++++ DATASET RECORDS ++++

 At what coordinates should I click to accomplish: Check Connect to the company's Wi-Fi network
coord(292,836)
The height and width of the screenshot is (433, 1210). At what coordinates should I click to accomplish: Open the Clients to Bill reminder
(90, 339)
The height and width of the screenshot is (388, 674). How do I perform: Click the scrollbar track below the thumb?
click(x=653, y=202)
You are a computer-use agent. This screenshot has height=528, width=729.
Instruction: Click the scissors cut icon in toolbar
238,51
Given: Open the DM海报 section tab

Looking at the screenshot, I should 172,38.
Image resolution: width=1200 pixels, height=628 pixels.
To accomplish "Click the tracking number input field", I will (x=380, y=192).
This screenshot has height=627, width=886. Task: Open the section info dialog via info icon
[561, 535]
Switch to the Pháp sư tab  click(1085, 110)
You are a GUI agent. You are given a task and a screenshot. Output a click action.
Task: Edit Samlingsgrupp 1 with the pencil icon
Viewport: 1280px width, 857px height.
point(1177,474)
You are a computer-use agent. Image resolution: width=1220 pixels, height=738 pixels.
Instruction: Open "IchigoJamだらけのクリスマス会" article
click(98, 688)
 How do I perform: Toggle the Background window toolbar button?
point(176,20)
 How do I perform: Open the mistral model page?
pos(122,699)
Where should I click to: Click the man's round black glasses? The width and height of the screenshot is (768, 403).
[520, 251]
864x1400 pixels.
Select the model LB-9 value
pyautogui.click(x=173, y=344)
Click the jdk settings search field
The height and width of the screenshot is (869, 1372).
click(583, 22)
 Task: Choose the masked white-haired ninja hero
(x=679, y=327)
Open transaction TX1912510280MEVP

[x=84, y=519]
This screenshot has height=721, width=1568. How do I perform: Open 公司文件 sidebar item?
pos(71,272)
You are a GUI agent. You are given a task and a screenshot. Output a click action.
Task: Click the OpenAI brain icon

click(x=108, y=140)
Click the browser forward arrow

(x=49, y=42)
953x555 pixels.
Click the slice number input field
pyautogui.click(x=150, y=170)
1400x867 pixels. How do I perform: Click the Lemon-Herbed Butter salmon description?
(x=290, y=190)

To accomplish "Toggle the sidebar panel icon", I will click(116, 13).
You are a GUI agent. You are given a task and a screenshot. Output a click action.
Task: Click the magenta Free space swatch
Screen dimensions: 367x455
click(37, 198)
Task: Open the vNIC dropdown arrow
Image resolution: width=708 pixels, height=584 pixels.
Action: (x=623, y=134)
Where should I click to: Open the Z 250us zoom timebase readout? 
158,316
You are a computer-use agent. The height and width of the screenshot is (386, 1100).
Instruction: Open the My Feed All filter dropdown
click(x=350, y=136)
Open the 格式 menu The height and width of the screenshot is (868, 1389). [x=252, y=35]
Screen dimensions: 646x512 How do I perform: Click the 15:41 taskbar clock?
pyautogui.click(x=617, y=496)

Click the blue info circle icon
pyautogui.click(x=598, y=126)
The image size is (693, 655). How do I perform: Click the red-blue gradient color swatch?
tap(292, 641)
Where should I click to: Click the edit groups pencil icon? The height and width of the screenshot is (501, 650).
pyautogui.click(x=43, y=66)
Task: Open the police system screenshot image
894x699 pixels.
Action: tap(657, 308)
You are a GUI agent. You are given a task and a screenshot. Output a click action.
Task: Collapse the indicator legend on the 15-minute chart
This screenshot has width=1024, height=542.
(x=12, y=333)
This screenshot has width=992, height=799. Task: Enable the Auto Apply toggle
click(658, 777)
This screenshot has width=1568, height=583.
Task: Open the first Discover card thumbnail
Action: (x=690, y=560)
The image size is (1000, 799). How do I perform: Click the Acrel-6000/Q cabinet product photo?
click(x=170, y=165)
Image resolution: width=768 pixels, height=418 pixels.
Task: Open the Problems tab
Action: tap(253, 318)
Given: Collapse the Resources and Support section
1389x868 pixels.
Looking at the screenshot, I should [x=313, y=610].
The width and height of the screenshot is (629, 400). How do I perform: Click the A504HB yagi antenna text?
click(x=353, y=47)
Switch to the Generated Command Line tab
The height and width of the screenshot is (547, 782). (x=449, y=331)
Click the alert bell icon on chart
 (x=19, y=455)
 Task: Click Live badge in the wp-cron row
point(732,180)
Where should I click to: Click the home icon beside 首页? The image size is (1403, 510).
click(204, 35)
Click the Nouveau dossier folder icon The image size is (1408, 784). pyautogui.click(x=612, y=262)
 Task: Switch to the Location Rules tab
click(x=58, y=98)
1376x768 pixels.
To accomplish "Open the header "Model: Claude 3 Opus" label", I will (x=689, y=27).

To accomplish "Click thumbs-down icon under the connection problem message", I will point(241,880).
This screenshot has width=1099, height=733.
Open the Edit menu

++++

▶ **EXERCISE REQUIREMENTS**
Filter the listing for the word "Collapse" and copy each line that has it.

▶ **TASK OUTPUT**
Task: Collapse the indicator legend on the 15-minute chart
Given: Collapse the Resources and Support section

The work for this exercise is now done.